Our project is particularly motivated by the need for improved data-Monte Carlo (MC) agreement in CMS analyses, seeking to bridge the gap between simulation and real-world data. We employ contrastive learning to leverage the JetClass dataset for large-scale pretraining, aiming to capture generalizable features about jets. These features can then be fine-tuned for downstream classification tasks such as Top Tagging and $H \rightarrow b \bar{b}$ vs QCD, with minimal additional effort.
The research explores several key questions: the scalability of dataset size in pretraining, the comparative analysis of contrastive learning techniques like SimCLR and VICReg, the effectiveness of the ParticleTransformer architecture over conventional transformer models, and whether self-supervised pretraining on unlabeled data combined with fine-tuning on labeled simulation aids the model in adapting to the data domain.
By investigating these aspects, we aim to provide insights into the impact of dataset size on pre-training, evaluate the strengths and weaknesses of various contrastive learning methods, assess the architectural advantages of ParticleTransformer in jet classification, and facilitate the domain adaptation of machine learning algorithms for enhanced applicability in particle physics.

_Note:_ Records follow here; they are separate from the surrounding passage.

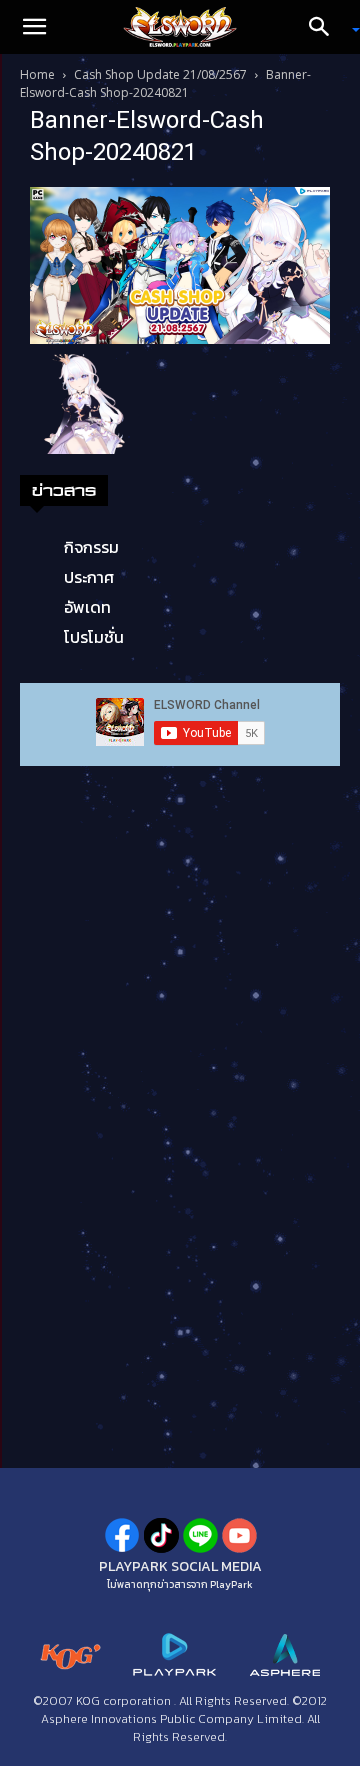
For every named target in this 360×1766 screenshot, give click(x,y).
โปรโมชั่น (94, 637)
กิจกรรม (91, 547)
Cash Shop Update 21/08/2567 (160, 74)
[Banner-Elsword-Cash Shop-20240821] (180, 264)
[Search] (326, 27)
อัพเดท (87, 607)
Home (37, 74)
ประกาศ (89, 577)
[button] (34, 27)
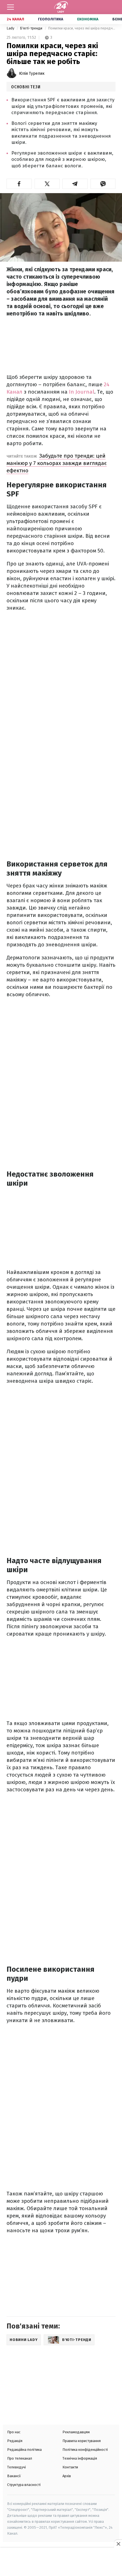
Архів (66, 2476)
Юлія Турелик (32, 73)
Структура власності (24, 2485)
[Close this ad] (118, 2544)
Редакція (14, 2441)
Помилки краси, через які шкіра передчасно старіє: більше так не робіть (81, 28)
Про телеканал (19, 2458)
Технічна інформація (79, 2458)
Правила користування (81, 2441)
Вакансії (14, 2476)
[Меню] (10, 7)
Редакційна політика (24, 2449)
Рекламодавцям (76, 2432)
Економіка (87, 19)
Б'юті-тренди (31, 28)
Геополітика (50, 19)
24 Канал (15, 19)
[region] (61, 2562)
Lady (11, 28)
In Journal (81, 392)
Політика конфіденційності (85, 2449)
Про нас (13, 2432)
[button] (19, 184)
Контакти (70, 2467)
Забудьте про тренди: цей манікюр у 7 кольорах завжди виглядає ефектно (57, 463)
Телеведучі (16, 2467)
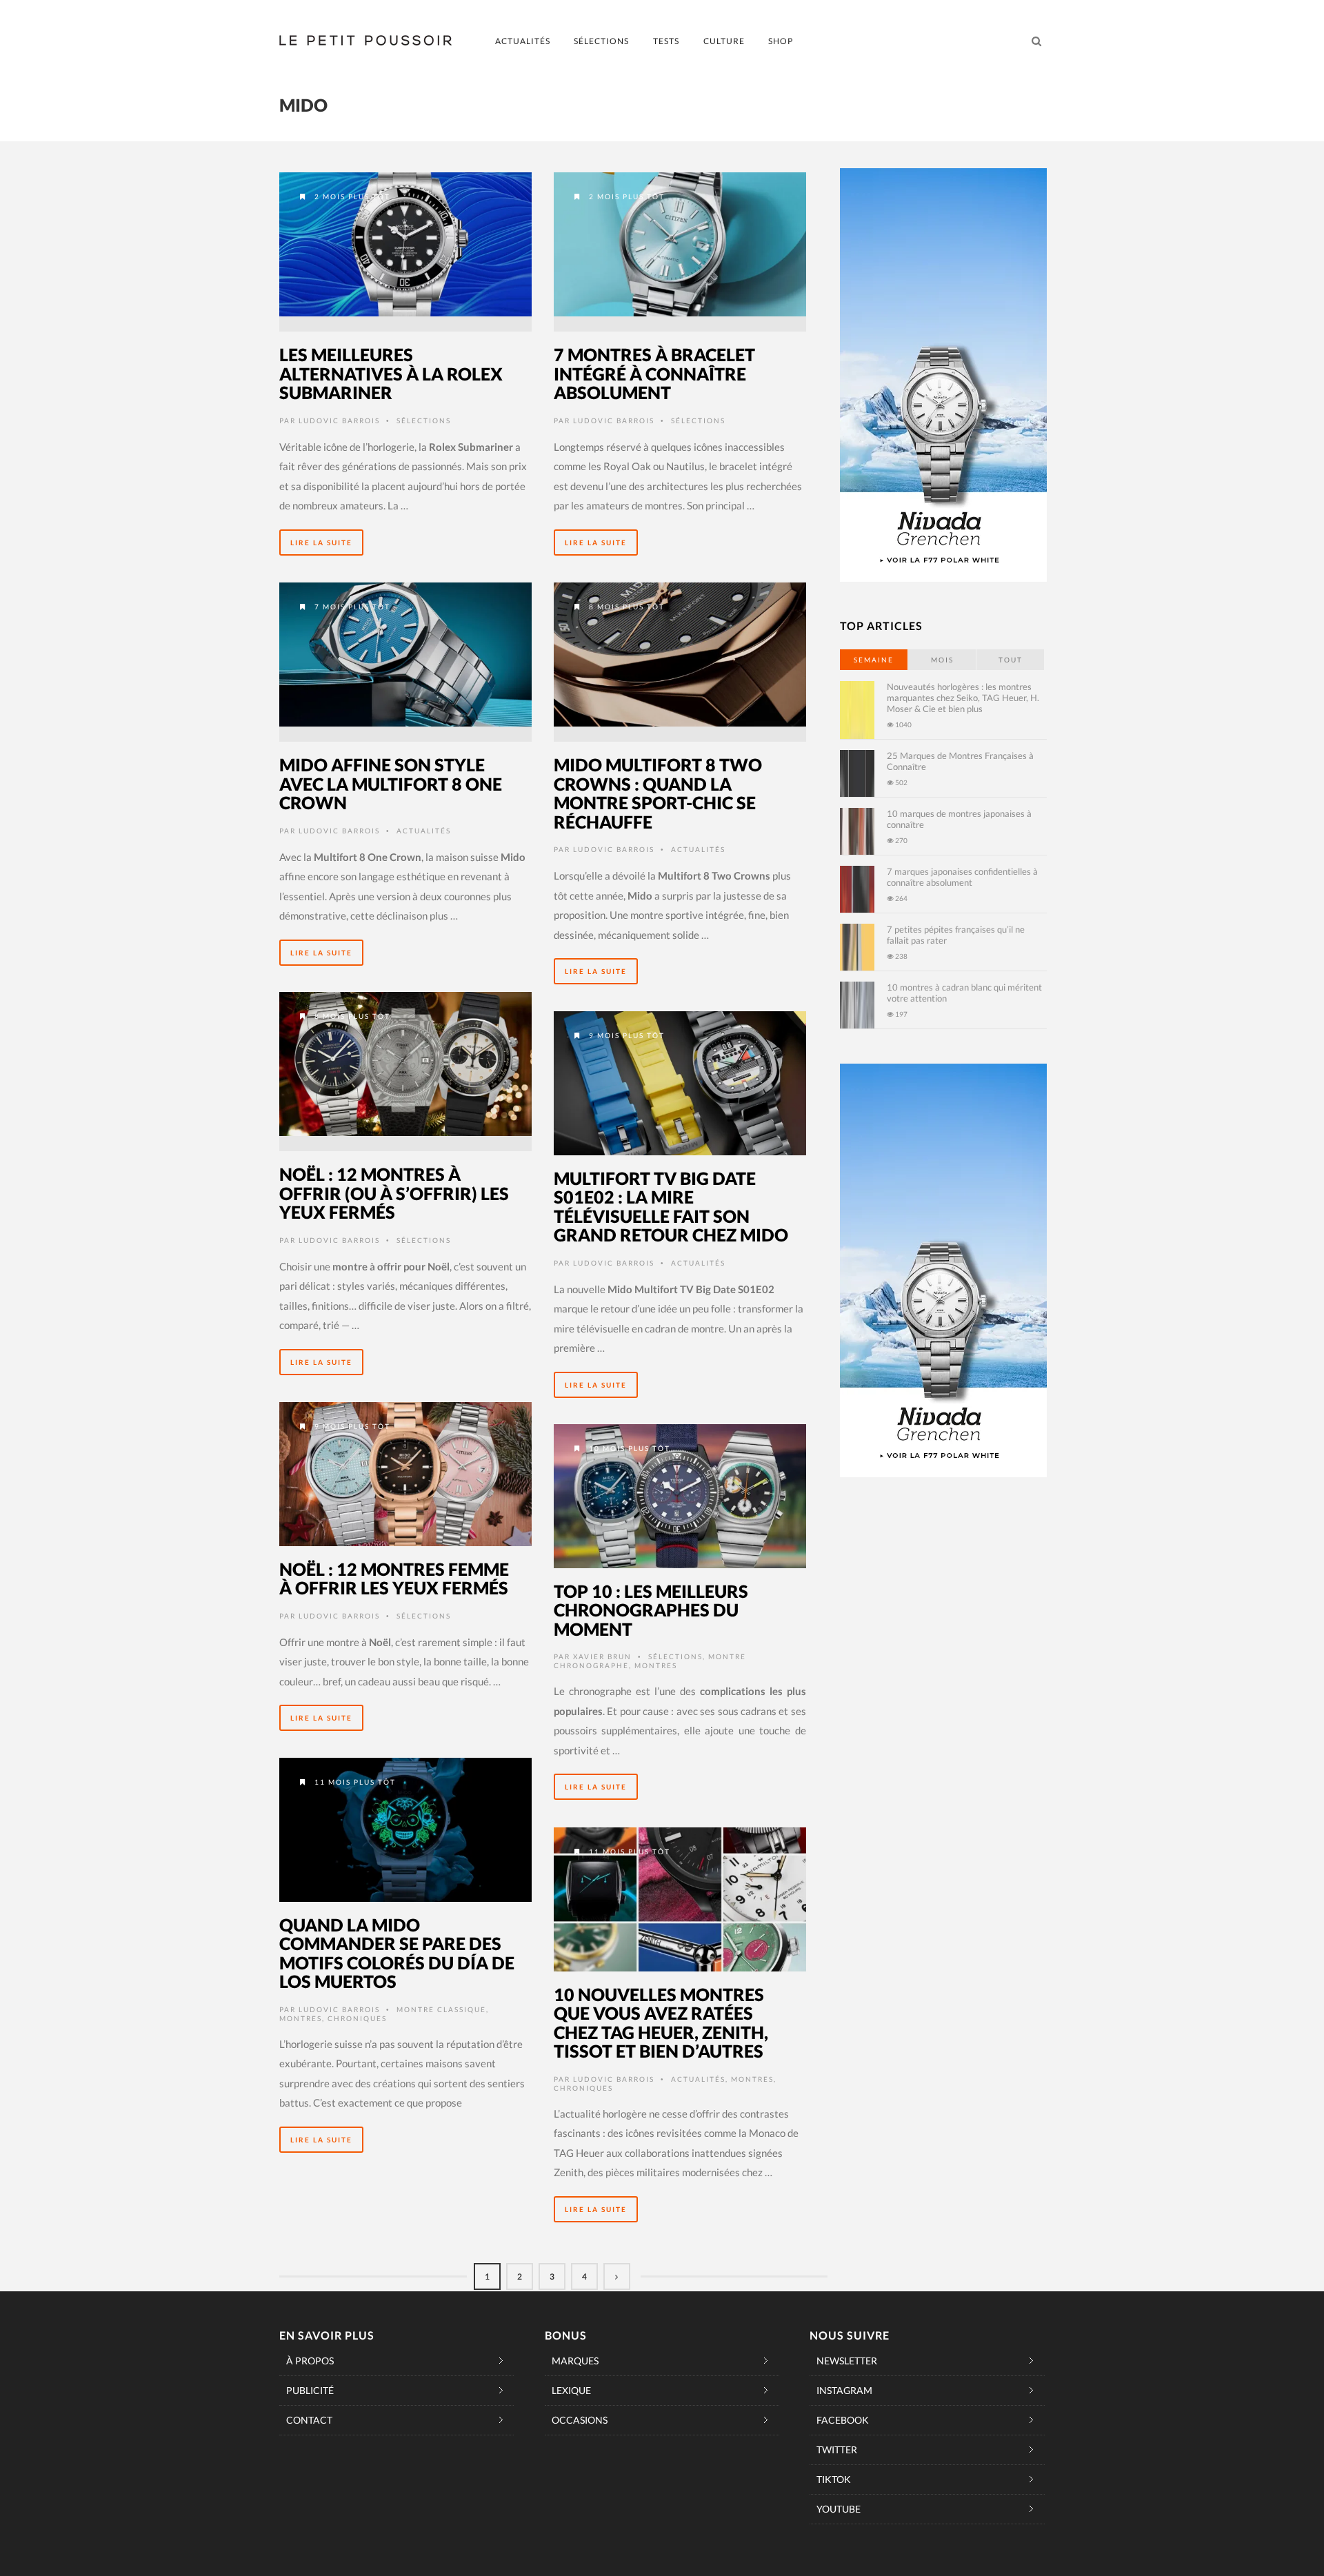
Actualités (424, 830)
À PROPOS (310, 2360)
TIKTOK (833, 2479)
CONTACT (309, 2420)
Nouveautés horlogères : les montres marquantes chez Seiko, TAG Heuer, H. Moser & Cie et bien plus (963, 697)
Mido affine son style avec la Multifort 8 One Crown (390, 783)
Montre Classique (441, 2009)
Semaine (874, 660)
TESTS (666, 41)
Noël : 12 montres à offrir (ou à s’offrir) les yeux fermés (394, 1193)
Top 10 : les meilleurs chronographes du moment (651, 1610)
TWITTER (836, 2449)
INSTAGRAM (844, 2390)
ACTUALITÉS (522, 41)
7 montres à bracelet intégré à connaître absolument (654, 373)
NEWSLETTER (846, 2360)
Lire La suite (321, 542)
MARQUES (575, 2360)
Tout (1011, 660)
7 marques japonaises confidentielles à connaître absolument (962, 877)
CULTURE (724, 41)
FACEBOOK (842, 2420)
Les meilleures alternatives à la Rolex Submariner (391, 373)
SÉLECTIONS (601, 41)
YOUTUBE (838, 2509)
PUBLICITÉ (310, 2390)
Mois (942, 660)
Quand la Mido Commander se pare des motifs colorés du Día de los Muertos (396, 1953)
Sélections (424, 420)
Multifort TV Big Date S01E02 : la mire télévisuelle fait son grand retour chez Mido (671, 1207)
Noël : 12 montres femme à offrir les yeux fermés (394, 1579)
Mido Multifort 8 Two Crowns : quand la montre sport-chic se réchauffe (658, 793)
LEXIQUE (571, 2390)
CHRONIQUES (357, 2018)
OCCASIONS (580, 2420)
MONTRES (655, 1665)
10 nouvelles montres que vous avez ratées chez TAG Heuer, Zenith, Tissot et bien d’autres (661, 2023)
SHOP (780, 41)
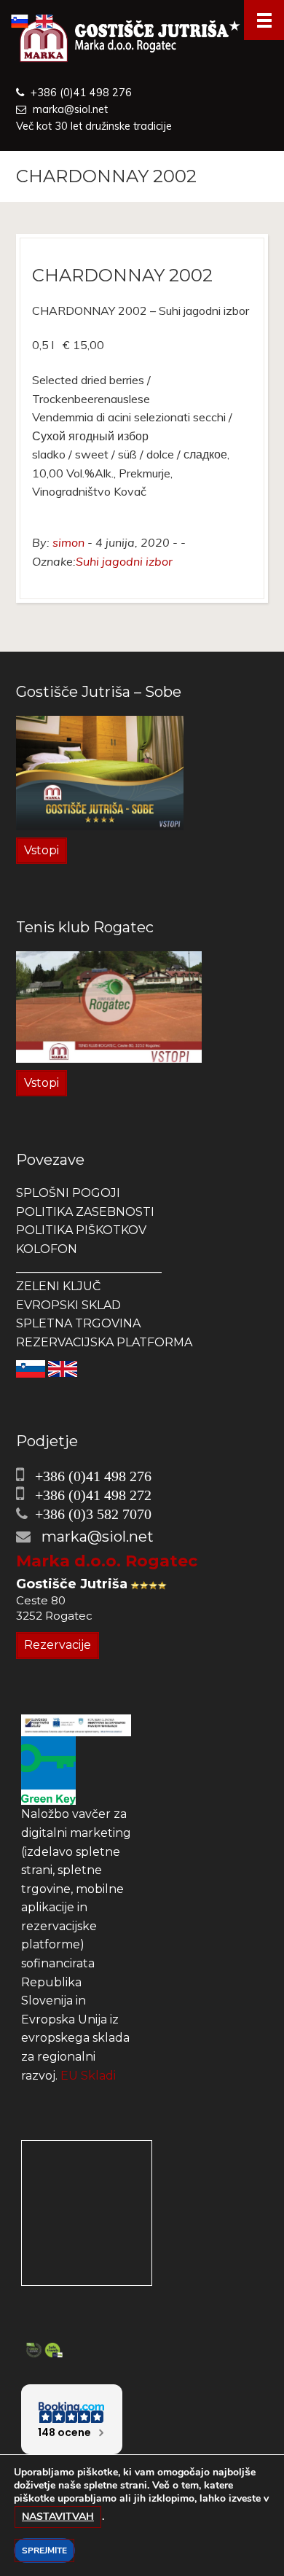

This study significantly contributes to the field of machine learning in particle physics, demonstrating the immense potential of self-supervised learning in utilizing real, unlabeled data for more efficient and accurate jet classification.
Significance
This research introduces a groundbreaking approach in experimental particle physics by utilizing self-supervised learning, particularly contrastive learning, to exploit large datasets of unlabeled real data. It explores novel aspects such as the scalability of pre-training dataset size, the comparative effectiveness of contrastive learning techniques, and the potential of the ParticleTransformer architecture over conventional models. These contributions represent substantial progress beyond standard practices, providing practical advancements in machine learning applications within experimental particle physics.